And yes Islam is demonic in nature, the mystery that has always baffled me is that it is so obvious to an outsider but why isn’t it obvious to those on the inside when Muslims are so quick to become murderously enraged by anyone pointing out the violence and hate therein, which speaks for itself one would think.
mortimer says
AHMED ANWAR had a divine invitation to a divine appointment and he accepted it.
Graeme Howarth says
I want to make a comment but all that comes to me seems to be cliched.
This dear Muslim brother took the Bull by the horns and did not give up until he KNEW the truth.
As Jesus said “all who (truly) seek WILL find”.

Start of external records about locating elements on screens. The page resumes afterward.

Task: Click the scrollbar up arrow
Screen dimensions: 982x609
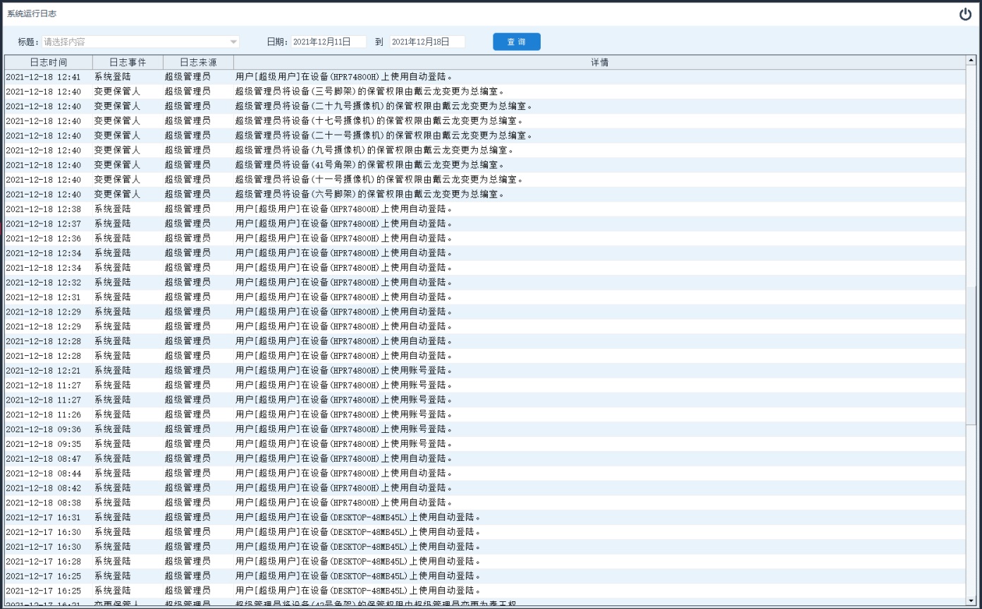Action: [971, 61]

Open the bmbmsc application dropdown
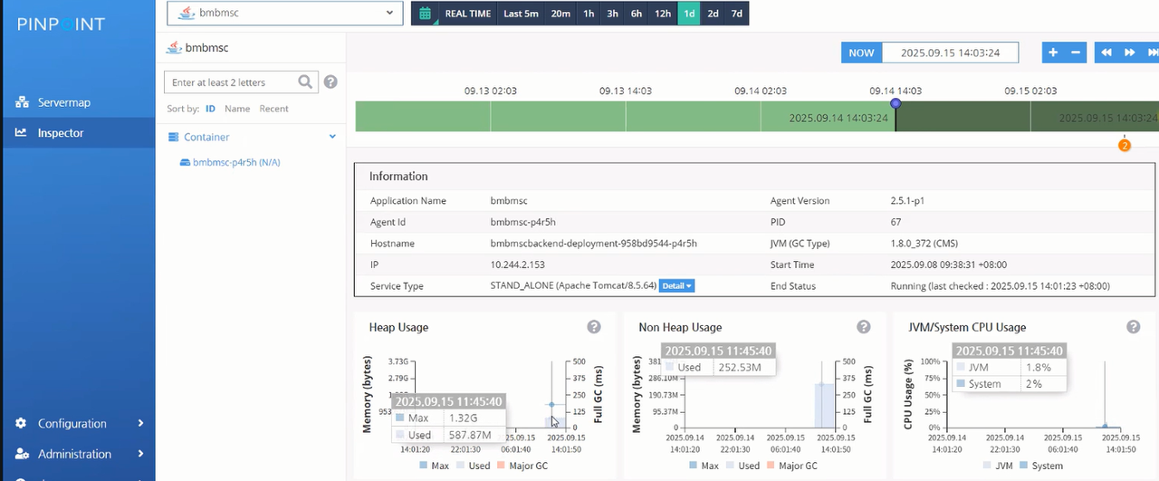[x=284, y=14]
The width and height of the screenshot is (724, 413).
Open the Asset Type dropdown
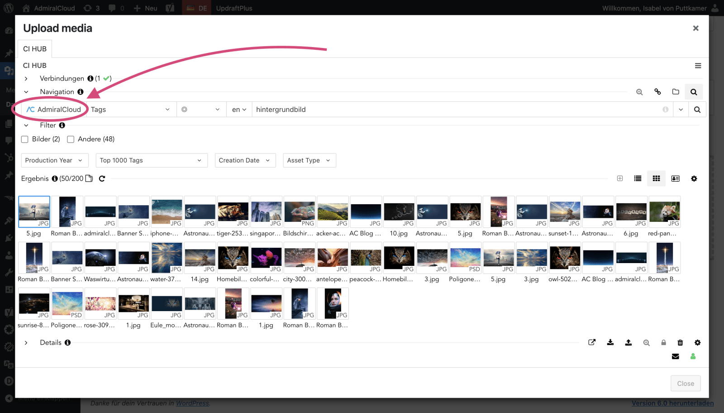pos(309,160)
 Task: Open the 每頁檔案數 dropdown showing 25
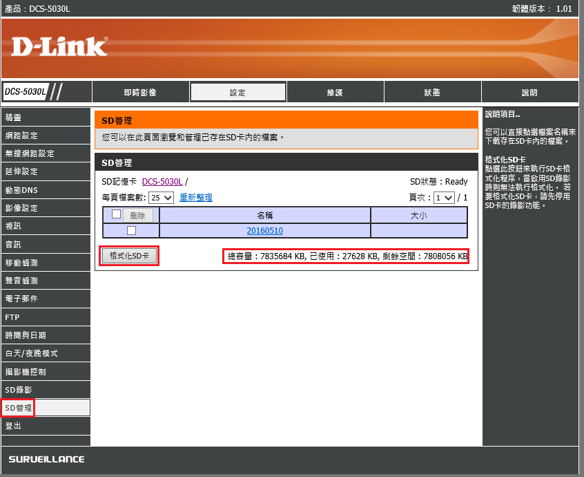pyautogui.click(x=162, y=198)
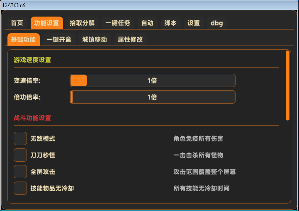Go to the 一键任务 tab

(118, 23)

And Jesus is still changing the lives of unrelentingly forceful men.
D Cripps says
Ahmed, many thanks for your detailed and fascinating story. I hope your curious and compassionate mind continues to bring you true blessings. I regret that, even in Britain (where it seems you live), you need to put on an “act” to keep yourself safe, and hope this difficult situation will not last for you.
Kayode Oyelekan says
Oh how wonderful the conversion of this man. Jehovah God rules the heart of men ad He saved this man from false religion. How I give glory to God in the highest. May the Lord convert more of Muslims in the mighty name of Jesus Christ Amen.